Maybe we should have said estroGen-X-factor. Or not. Sounds a bit too much like the kind of thing Cody would write. Cody knows she’s clever. She should do. She is. But despite sinking its teeth through all the high-school cliches – the jock, the goth and the nerd are actually pretty nice guys – Jennifer’s Body is too focused on its own attempts at cleverness to be truly subversive.
Kicking off with a riff on Sartre (“Hell is other people” becomes “Hell is a teenage girl”, dontcha know) and shamelessly desperate to be quoted back to her, Cody’s script overloads on patented slanguage that goes from genius (“You give me such a wettie”) to tedious (“freaktarded”). Each line is declared with such relish you can imagine Cody writing her favourite ones with a different-coloured pens. Unlike her breakout triumph Juno, the teenspeak here packs more affectation than affection.
You couldn’t get confused about Juno. It was a teen comedy. But genre-blurring is tricksy business: while horror and comedy are box-office gold, horror-comedies rarely ker-ching. As if groping for familiar handholds, girl-power director Karyn Kusama (Girlfight, Aeon Flux) nods blankly at anything from Carrie to Heathers but never gets a grip on whether she’s making a slasher, a comedy or a teen drama – and her movie ends up slipping between the cracks.
Hard to blame her, mind. Cody wrote the movie for a female audience (apparently 51% of punters were women) while the studio marketed it to Fox-hunting males who discovered the kill-scenes are coy (Jennifer’s gut-ripping is scare-free and gore-free), the sex is timid (the gratuitous girl-on-girl moment, not present in Cody’s original script, just makes Cruel Intentions look even sexier) and sly smirks displace fat laughs (9/11 gag? Whatevs).
Jennifer’s Body’s wittest moment arrives when an amoral emo band frontman (The OC’s Adam Brody, aceing the eyeliner and the sarky vibe) reveals why he’s burning down roadhouses and slaughtering virgins for Satan. “Do you know how hard it is for an indie band to make it?” he despairs, as one of the band members winces at the sight of his knife. “Do you want to be rich and awesome, like that guy from Maroon 5?”
But as for the movie’s true mantra? “Sandbox love never dies.” Jennifer’s Body is actually Cody’s very smart attempt at using the horror genre to explore the darker depths of teen angst, female sexuality and the weird world of female friendship. Mean Girls already nailed this more squarely and Heathers was blacker and bolder. Cody wants to push further… but can’t. Which is a shame, because she really might have had something here. This is a scary story of two little girls who transformed into an insatiable brunette and a timid blonde. An adolescent horror in which Woman is the victim, the monster and the hero.

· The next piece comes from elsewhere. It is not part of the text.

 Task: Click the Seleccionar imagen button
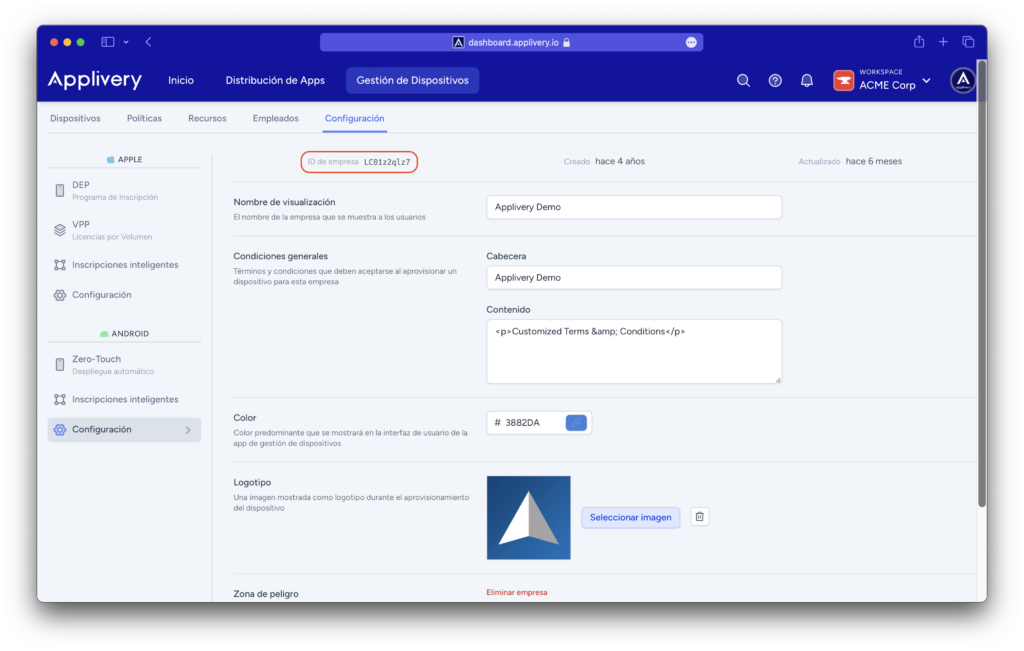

Arguably given even less to do here than in Transformers, Fox is just a glossy cipher. Maybe we’re giving too much credit, but her wry sense of comedy suggests she could even be in on the joke. It might be disguised as a vehicle for Megan’s body, but Jennifer’s Body is actually about her obedient lifelong BFF Anita “Needy” Lesnicki (Amanda Seyfried, glasses, ponytail, natch), a mousy, lovely nerd-girl with a nice boyfriend and a lot of patience. Seyfriend, of course, is a Mean Girls alumini and tries hard to provide a much-needed emotional centre to the movie. Trouble is, she looks as confused as the audiences did.
After a massively underwhelming finale, you wonder if Cody’s only half-kidding when she sets up a Buffy-style sequel. Either way, no chance of that happening. Pulled loose by the contradictions that make it so interesting, Jennifer’s Body leaves us with a jumble of shapely metaphors, wiseass one-liners and fleeting emotional insights. And maybe a cautionary tale on the dangers of getting in vans with hot guys.
Given the backlash suffered by the screenwriter, a commentary track like the one she recorded for Juno would have been a no-brainer. Both DVD and Blu-ray are vanilla-flavoured, sadly.